Aim of the task:
In the hydraulic drive description, reproduce word for word the passage starting at "[0017] Valve 10" and ending at "respective position.".

Provided text:
━━━━━━━━
BRIEF DESCRIPTION OF THE DRAWING
[0015] FIG. 1 shows a circuit diagram of a hydraulic drive having a
control loop, which is made up of a hydraulic cylinder or its
piston, a displacement sensor, which measures the position of the
piston, a valve, and a control electronics, which specifies a
control value for the valve. Using a limiter, it is possible
additionally to influence an actuating signal supplied to the
valve.
DETAILED DESCRIPTION OF EXAMPLE EMBODIMENTS
[0016] As shown in FIG. 1, a hydraulic drive has a differential
cylinder 1 having a piston 7 situated in it in a movable manner and
having a piston rod 4 capable of being shifted by piston 7. Piston
7 divides hydraulic cylinder 1 into a pressure chamber 3 on the
side of the piston rod and a pressure chamber 2 on the side
opposite of the piston rod. Piston rod 4 has attached to it a
cutting tool (not shown) with the aid of which a workpiece 6 is
cut. Pressure chamber 3 on the side of the piston rod is connected
to a hydraulic pump 11 and a accumulator 14 via line 12. Pressure
chamber 2 on the side opposite of the piston rod is connected to a
valve 10 via line 8. Using its valve piston, the valve controls the
connection of pressure chamber 2 to either the pressure medium
source, i.e., hydraulic pump 11 and accumulator 14, or to a
reservoir 5.
[0017] Valve 10 is triggered via a valve controller 16. Valve
controller 16 triggers an actuating magnet of valve 10 using a
specific current. Valve controller 16 receives an actuating signal
regarding the deflection of the valve piston and triggers the
actuating magnet in such a way that the valve piston assumes the
respective position.
[0018] The position of piston 7 of differential cylinder 1 is
detected by displacement sensor 15 and supplied as an actual signal
to a control electronics 20 at an input 21. Control electronics 20
has another input 22, at which it is supplied with a setpoint
signal for the position of piston 7. From these signals, control
electronics 20 generates an actuating signal 25 in order to trigger
valve 10. The pressure existing in pressure chamber 2 of
differential cylinder 1 located on the side opposite of the piston
rod is detected by pressure sensor 24 and supplied to a threshold
stage 26. The output signal of threshold stage 26 triggers a signal
switch 28. Actuating signal 25 of control electronics 20 is
supplied by signal switch 28 either directly to valve controller 16
or is first transferred to a signal limiter 30. The output signal
of signal limiter 30 in turn is supplied to valve controller
16.
━━━━━━━━
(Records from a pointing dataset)

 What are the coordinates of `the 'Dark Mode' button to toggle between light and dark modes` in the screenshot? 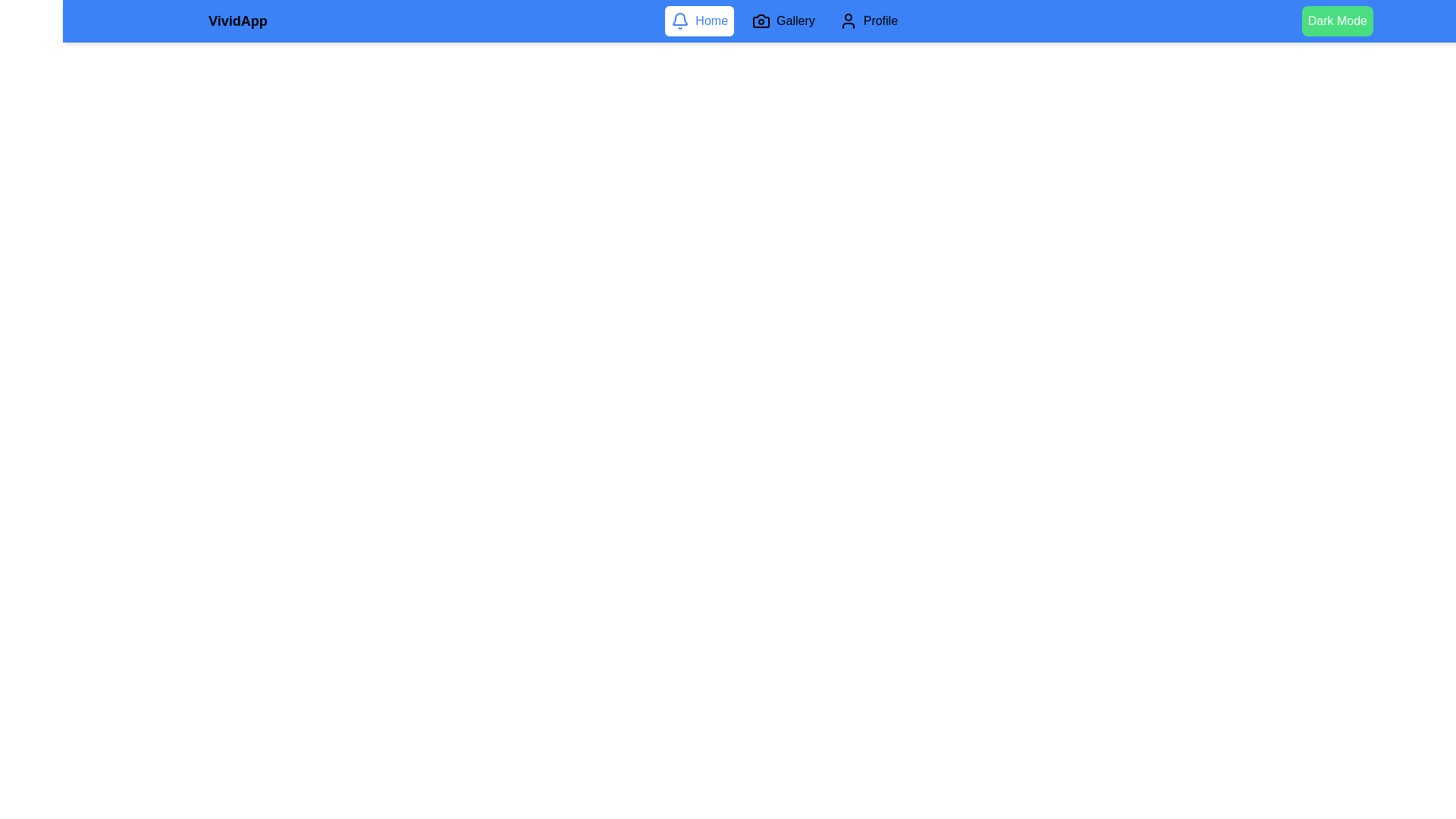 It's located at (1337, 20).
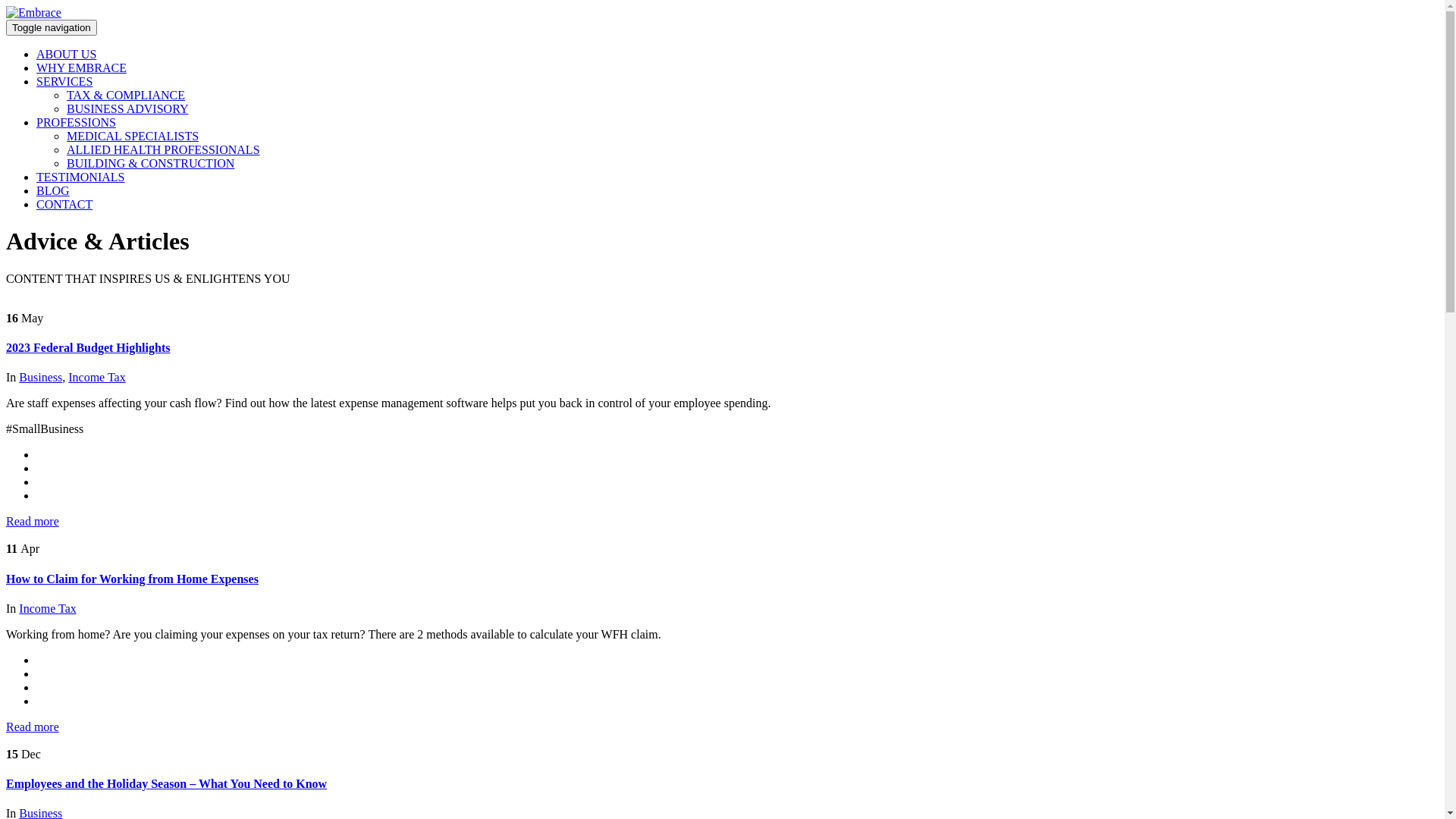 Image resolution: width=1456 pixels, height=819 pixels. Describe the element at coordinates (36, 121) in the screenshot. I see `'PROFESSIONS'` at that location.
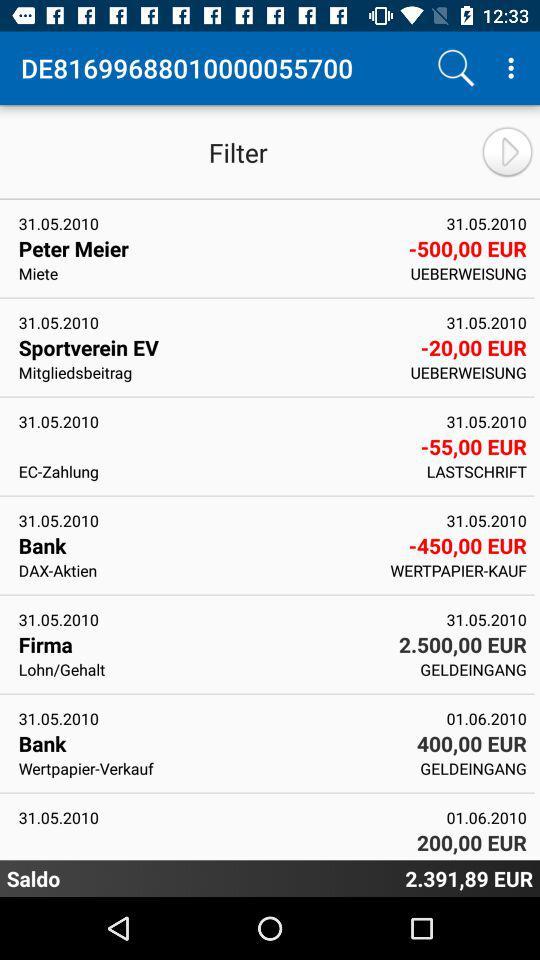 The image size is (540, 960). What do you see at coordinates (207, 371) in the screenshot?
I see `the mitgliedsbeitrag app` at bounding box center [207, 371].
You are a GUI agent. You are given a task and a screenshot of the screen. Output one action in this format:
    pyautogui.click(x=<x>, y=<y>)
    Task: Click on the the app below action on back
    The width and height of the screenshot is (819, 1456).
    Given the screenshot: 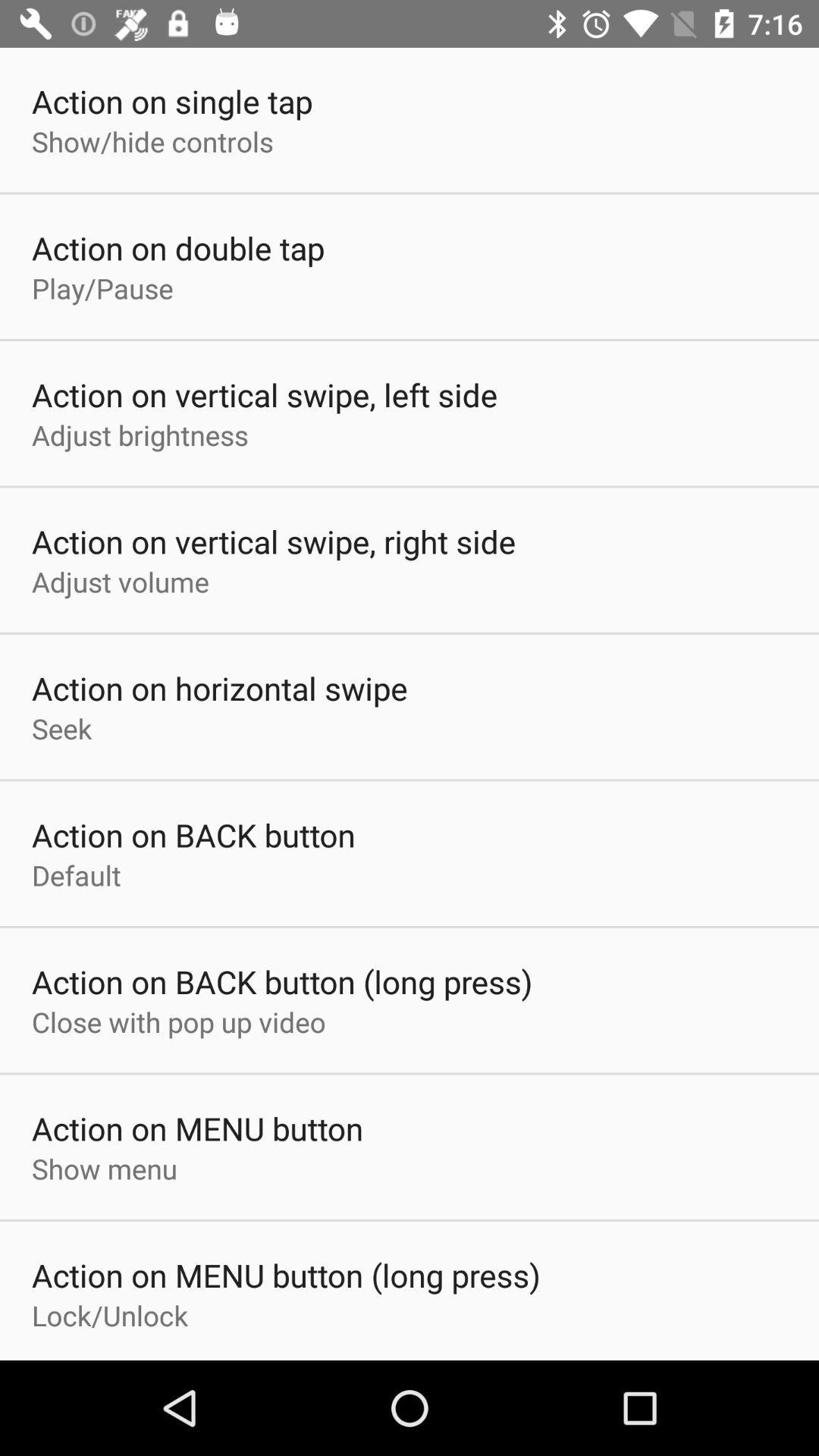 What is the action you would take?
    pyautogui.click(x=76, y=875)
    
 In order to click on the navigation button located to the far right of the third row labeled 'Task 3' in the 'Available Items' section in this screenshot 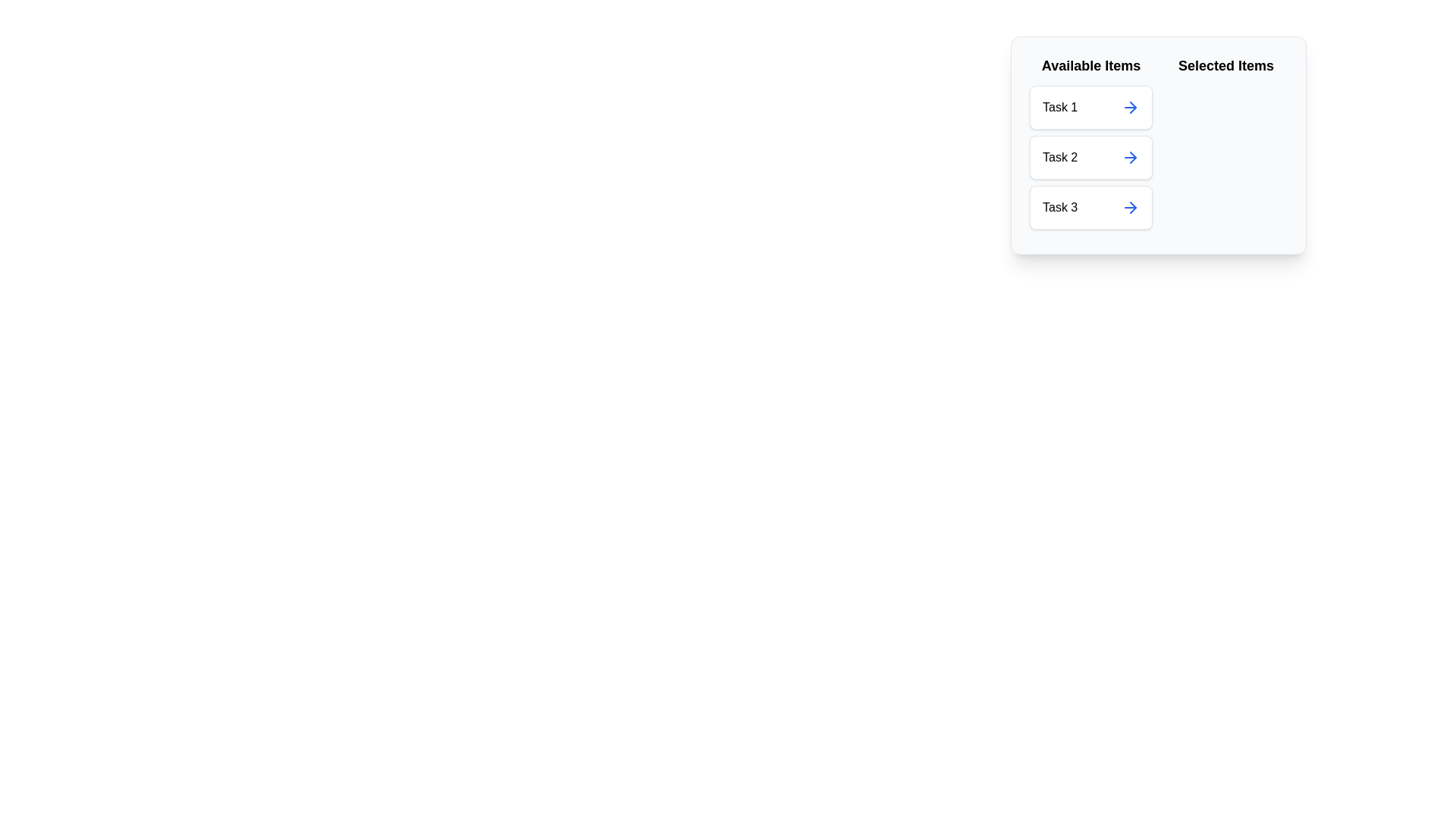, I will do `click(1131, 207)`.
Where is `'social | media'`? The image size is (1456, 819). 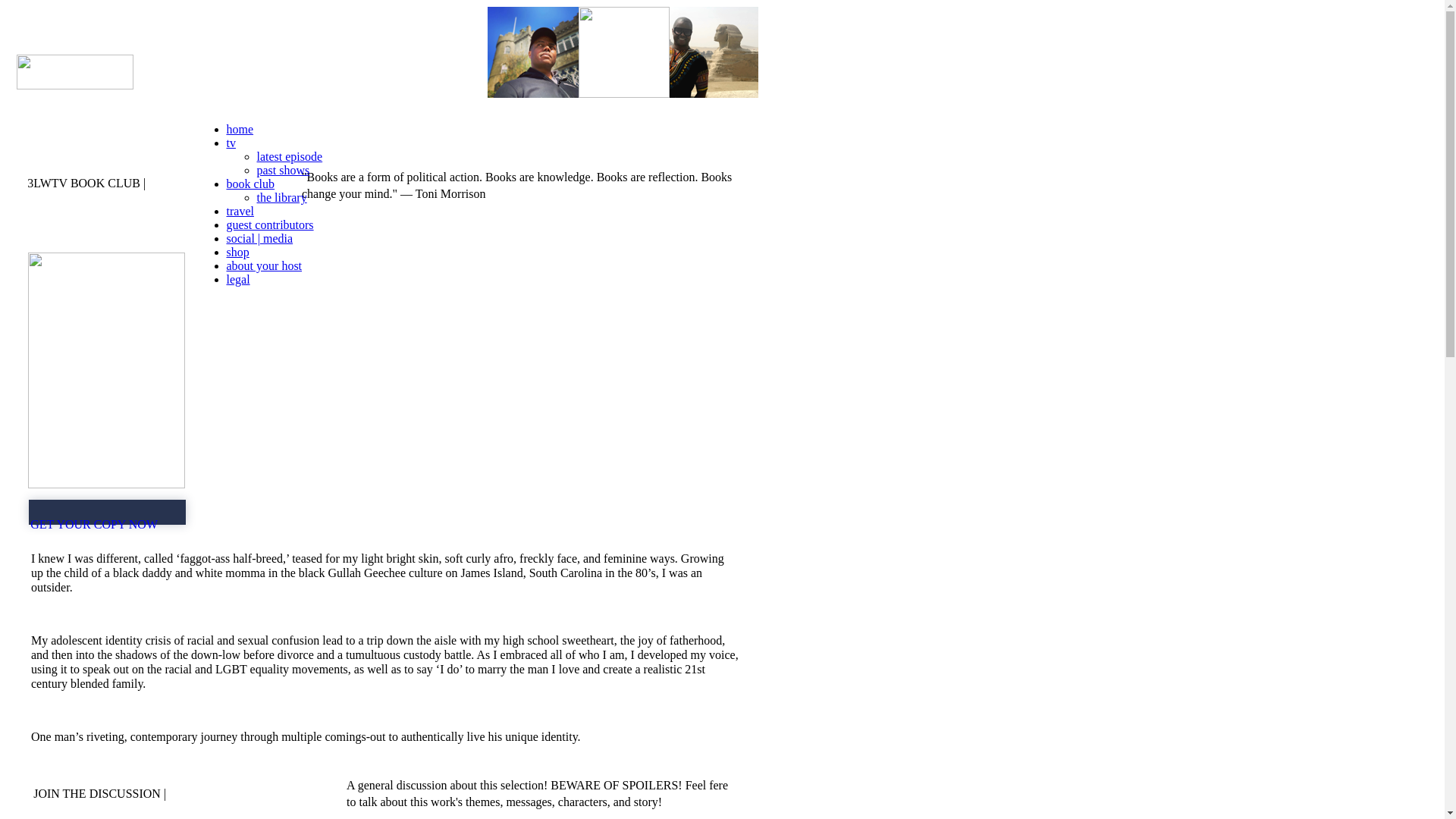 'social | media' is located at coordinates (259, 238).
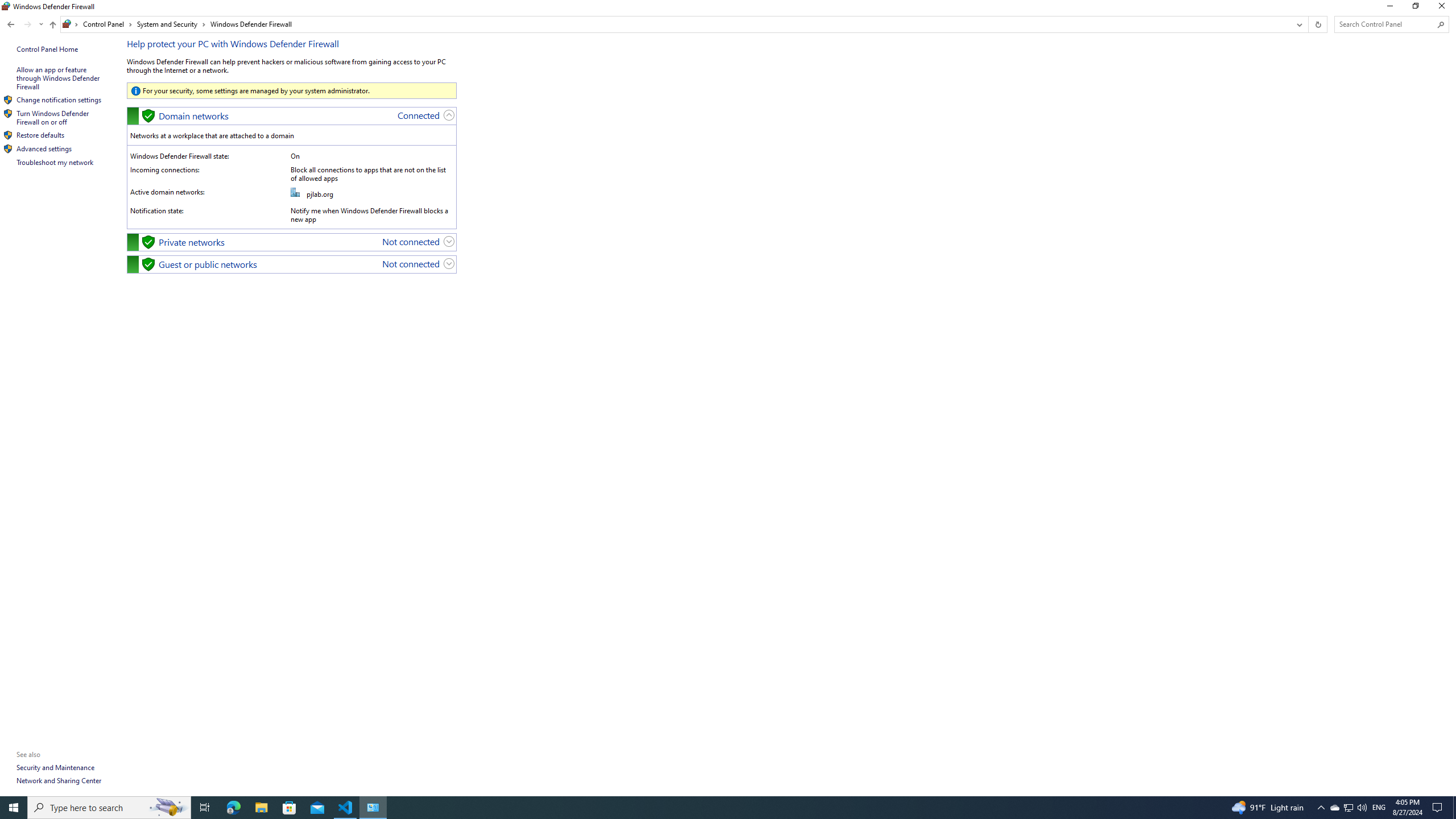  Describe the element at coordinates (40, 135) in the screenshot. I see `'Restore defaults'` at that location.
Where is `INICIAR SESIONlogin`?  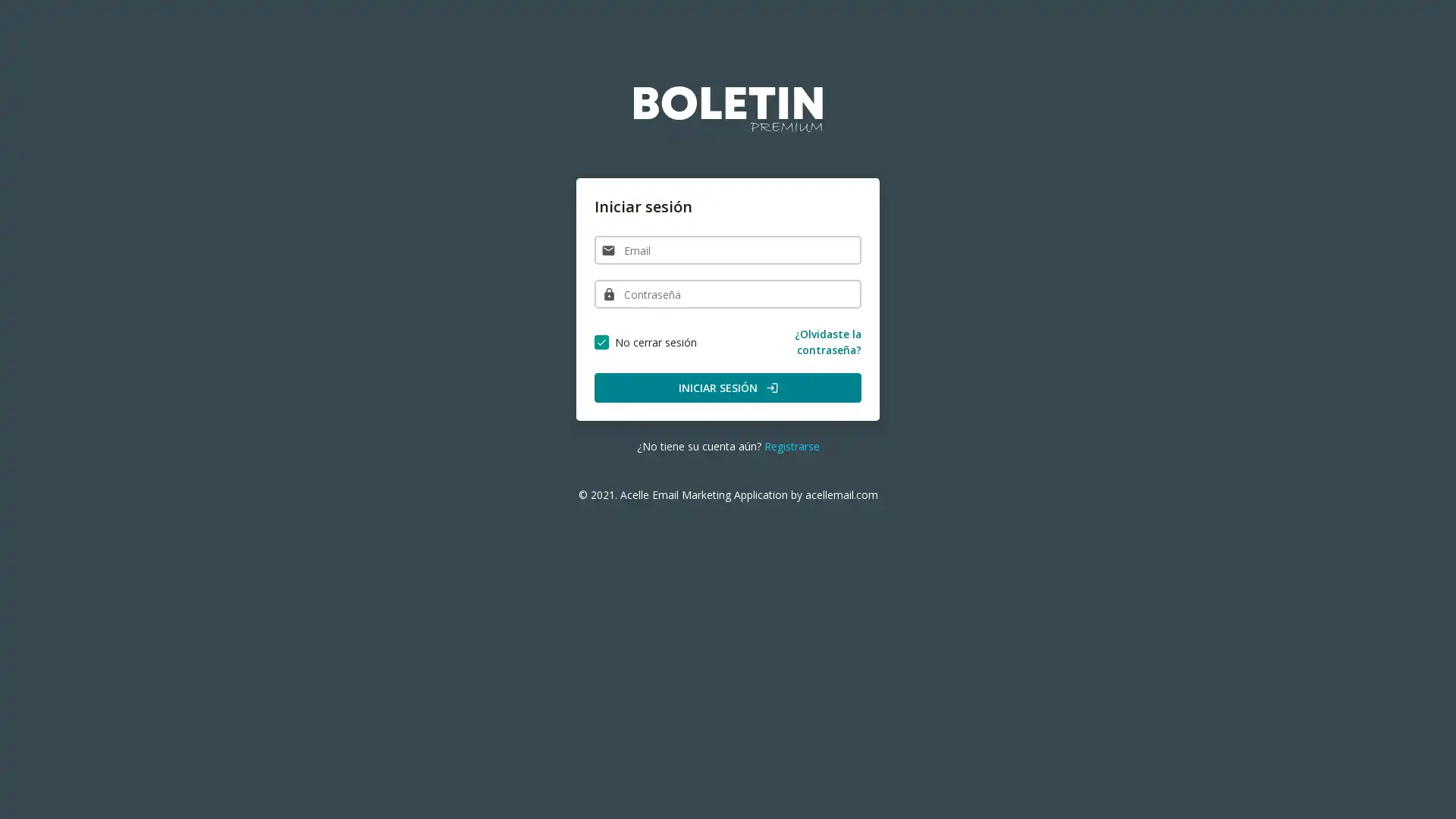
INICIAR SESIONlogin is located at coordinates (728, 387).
━━━━━━━━
Completed exercise:
[0017] Valve 10 is triggered via a valve controller 16. Valve
controller 16 triggers an actuating magnet of valve 10 using a
specific current. Valve controller 16 receives an actuating signal
regarding the deflection of the valve piston and triggers the
actuating magnet in such a way that the valve piston assumes the
respective position.